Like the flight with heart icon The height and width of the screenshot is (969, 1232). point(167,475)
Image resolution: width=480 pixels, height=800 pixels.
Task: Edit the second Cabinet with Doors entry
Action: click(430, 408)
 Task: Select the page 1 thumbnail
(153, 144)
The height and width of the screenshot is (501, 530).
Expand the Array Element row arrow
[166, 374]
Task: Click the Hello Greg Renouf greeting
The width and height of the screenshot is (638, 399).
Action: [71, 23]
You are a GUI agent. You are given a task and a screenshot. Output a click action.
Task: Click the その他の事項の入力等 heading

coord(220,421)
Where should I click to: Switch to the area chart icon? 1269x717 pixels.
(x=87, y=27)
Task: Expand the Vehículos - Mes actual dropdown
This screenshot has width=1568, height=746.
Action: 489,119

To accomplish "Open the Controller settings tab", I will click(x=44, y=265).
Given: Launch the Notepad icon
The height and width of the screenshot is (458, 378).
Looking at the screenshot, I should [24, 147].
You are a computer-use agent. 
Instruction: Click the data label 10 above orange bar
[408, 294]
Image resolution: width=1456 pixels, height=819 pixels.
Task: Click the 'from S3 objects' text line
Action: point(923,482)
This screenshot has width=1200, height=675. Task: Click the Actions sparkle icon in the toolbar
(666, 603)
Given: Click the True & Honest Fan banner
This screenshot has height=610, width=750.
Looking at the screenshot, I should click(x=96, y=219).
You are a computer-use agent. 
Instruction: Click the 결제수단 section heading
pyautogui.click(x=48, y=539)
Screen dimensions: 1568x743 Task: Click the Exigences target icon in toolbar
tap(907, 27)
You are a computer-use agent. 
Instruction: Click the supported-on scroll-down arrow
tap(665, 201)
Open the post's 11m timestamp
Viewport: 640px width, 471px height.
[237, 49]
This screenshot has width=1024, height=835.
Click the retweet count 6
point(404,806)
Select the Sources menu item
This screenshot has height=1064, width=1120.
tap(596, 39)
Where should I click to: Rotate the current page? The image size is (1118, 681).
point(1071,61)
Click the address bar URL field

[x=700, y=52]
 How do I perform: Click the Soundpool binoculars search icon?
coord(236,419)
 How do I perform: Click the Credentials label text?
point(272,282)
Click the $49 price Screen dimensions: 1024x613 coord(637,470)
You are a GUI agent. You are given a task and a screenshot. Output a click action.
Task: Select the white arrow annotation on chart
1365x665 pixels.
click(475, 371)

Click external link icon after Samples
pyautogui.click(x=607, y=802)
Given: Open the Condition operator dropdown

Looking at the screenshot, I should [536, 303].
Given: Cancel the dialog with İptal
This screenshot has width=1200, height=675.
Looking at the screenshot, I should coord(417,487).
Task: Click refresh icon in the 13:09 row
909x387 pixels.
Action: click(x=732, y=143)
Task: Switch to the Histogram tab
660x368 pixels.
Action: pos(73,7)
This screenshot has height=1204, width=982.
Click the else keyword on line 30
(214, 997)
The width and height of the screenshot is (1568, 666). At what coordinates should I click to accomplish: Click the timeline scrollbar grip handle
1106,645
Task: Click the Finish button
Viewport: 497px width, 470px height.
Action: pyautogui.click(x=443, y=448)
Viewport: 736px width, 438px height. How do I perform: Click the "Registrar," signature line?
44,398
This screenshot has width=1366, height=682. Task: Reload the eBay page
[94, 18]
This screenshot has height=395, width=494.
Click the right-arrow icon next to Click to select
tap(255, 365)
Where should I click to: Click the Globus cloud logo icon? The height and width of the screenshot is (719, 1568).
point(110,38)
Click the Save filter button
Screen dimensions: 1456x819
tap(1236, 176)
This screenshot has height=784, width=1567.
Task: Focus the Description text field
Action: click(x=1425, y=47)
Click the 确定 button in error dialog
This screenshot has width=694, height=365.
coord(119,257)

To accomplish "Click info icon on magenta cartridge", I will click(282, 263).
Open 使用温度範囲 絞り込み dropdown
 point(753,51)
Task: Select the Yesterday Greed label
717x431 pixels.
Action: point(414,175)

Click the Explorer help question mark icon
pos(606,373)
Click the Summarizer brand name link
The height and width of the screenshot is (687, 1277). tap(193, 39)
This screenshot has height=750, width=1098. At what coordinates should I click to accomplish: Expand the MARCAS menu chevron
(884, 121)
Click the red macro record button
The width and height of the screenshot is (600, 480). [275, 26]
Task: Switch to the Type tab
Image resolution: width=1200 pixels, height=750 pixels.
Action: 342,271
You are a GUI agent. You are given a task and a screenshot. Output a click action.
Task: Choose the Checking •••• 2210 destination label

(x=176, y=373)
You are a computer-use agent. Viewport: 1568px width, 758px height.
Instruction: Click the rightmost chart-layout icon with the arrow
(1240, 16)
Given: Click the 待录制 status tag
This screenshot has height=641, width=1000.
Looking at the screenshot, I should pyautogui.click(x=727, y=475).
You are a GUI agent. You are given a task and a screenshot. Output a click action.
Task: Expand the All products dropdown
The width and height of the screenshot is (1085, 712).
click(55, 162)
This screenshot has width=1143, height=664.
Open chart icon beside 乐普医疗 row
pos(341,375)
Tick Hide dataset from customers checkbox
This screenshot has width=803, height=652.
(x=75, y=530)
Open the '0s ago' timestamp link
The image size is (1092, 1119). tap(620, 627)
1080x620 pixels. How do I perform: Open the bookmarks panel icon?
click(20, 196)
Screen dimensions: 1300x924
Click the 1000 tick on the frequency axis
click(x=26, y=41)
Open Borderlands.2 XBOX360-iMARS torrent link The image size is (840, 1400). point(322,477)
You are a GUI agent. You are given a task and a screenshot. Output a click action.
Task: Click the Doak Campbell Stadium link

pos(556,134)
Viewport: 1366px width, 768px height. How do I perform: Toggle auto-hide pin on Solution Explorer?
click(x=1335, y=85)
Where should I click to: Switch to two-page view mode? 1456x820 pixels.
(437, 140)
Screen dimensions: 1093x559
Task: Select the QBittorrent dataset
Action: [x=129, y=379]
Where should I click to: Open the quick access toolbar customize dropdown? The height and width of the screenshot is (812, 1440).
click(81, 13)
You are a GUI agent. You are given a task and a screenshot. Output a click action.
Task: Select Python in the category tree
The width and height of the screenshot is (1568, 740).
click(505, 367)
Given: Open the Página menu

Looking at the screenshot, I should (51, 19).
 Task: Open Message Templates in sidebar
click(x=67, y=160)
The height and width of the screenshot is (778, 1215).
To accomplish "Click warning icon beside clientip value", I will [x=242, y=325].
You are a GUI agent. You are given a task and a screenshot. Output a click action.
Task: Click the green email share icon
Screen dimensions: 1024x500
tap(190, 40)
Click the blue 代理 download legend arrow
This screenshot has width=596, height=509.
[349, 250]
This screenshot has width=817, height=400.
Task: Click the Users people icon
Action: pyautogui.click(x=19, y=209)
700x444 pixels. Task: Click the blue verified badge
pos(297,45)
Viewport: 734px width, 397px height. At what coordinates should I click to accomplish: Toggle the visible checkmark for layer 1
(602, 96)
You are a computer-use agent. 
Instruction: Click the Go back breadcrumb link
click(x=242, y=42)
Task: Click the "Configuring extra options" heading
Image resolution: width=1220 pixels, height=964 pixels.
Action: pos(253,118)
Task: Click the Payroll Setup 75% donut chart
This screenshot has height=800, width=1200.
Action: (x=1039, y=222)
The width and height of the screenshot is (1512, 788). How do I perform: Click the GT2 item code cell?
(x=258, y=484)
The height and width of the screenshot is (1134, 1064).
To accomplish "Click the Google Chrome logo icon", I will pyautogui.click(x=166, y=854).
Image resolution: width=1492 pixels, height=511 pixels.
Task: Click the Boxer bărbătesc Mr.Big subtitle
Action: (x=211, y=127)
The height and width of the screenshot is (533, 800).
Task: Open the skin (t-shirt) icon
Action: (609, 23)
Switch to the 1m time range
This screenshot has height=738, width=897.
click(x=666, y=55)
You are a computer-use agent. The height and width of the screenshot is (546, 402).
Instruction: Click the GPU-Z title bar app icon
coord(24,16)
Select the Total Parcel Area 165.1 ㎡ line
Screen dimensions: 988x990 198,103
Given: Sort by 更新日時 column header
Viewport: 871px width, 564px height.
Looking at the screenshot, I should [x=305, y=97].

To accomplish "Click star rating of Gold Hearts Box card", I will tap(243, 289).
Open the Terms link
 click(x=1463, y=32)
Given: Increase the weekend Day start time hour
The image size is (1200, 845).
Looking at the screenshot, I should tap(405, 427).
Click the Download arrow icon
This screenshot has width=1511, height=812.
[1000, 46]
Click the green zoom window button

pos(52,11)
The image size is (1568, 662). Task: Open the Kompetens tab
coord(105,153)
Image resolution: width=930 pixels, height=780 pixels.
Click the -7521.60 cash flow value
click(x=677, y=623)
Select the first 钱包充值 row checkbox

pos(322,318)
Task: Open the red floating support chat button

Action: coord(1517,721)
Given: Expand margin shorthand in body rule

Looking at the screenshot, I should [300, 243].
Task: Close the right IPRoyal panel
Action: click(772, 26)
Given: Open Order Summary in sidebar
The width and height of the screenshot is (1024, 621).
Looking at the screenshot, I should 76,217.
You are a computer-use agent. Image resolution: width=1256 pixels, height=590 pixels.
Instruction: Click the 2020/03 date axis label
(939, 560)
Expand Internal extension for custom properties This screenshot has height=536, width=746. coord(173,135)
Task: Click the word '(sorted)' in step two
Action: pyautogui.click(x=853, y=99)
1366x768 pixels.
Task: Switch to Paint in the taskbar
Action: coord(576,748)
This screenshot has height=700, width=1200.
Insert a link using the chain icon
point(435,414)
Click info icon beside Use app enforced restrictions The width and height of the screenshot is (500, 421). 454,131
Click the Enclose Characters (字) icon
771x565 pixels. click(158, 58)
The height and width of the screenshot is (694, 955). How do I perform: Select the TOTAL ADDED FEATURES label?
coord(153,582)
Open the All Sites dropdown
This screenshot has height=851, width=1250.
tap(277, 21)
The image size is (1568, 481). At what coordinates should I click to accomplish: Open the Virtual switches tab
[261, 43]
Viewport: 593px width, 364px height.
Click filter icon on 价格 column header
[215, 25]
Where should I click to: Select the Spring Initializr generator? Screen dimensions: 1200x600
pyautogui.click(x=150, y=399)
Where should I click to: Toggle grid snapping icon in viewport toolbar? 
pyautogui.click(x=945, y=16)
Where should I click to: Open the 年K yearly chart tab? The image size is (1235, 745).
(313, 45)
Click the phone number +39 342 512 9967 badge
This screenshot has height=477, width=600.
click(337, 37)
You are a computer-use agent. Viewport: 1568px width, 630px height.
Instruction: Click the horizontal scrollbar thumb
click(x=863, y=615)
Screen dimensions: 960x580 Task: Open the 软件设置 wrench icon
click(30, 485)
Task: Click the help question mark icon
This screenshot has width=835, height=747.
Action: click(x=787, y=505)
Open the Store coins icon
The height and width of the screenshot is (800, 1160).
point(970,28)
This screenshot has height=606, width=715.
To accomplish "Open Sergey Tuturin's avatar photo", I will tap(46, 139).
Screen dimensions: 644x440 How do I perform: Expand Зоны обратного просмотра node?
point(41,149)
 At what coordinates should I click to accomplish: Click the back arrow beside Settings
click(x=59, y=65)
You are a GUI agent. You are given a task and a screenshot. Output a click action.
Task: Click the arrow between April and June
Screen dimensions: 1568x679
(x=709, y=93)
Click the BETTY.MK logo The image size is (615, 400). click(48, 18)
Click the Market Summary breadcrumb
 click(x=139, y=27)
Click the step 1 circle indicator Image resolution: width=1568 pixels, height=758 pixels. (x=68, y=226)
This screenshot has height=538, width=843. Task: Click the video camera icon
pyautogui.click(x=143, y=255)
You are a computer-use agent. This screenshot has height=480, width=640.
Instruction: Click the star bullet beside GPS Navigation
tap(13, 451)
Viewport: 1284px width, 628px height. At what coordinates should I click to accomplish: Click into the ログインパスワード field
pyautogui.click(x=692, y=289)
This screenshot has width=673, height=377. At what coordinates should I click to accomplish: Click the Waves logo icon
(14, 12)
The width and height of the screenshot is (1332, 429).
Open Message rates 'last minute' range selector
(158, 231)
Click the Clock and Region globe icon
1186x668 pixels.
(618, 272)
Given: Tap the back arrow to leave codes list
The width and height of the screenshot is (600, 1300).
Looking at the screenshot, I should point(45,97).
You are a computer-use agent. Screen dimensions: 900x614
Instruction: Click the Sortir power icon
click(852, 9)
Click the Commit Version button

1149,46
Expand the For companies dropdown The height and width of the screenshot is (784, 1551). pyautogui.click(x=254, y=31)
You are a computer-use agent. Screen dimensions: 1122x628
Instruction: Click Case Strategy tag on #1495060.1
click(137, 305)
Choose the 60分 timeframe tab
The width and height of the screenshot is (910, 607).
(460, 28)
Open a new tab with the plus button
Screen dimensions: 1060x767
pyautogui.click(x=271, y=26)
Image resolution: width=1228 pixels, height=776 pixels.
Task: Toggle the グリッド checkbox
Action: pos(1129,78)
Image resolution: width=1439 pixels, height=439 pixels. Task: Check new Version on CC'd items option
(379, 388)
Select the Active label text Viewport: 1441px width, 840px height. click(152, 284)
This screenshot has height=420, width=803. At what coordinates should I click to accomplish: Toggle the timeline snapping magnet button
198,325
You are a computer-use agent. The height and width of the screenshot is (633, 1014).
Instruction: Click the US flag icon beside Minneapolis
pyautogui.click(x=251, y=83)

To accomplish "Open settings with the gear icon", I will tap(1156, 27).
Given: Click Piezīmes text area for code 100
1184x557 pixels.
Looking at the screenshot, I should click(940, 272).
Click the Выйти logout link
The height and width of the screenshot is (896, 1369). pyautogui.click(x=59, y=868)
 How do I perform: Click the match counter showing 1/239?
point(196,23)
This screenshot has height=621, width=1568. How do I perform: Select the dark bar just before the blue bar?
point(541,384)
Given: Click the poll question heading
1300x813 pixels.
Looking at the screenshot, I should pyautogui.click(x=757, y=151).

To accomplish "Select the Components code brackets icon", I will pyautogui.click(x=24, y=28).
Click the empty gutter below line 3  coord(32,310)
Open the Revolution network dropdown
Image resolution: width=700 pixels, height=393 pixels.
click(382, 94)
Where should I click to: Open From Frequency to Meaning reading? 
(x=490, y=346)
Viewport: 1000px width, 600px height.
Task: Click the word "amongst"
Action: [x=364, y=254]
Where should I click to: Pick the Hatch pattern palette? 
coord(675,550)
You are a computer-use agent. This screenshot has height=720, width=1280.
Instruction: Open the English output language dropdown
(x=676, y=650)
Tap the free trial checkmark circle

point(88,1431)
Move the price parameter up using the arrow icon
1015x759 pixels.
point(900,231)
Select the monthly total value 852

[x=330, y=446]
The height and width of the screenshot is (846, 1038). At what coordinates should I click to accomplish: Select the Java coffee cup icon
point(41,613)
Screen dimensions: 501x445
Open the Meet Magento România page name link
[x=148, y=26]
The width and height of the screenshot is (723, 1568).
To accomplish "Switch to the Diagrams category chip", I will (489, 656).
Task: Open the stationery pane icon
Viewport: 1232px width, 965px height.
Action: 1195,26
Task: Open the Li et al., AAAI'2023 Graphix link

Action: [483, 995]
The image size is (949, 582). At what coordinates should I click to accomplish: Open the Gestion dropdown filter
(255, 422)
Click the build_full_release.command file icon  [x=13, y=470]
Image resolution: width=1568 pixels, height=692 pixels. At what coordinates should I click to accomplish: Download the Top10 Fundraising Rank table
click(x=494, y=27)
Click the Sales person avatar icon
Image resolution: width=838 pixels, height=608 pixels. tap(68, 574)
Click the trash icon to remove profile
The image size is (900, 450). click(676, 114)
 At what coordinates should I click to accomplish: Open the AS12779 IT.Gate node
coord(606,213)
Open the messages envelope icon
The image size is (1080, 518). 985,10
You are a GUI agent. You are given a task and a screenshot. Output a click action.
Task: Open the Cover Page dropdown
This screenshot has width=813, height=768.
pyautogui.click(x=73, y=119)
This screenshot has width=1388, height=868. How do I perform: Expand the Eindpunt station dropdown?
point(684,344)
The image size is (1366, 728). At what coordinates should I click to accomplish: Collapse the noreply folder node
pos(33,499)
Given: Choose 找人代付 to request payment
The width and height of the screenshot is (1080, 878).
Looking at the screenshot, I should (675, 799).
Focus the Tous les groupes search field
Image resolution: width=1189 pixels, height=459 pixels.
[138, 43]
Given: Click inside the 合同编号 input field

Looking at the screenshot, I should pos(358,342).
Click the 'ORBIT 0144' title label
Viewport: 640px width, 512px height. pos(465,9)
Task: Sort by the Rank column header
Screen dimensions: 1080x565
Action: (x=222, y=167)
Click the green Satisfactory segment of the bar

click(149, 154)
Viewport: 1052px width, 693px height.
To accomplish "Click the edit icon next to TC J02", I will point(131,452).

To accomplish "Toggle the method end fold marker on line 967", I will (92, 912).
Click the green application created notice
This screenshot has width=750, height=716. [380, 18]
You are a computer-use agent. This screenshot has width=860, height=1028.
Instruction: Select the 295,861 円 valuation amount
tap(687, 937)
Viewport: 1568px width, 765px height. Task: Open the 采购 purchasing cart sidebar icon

## Action item
Pull out all lines containing the word "category" from the entries above.

## Solved problem
Task: Select Python in the category tree
To accomplish "Switch to the Diagrams category chip", I will (489, 656).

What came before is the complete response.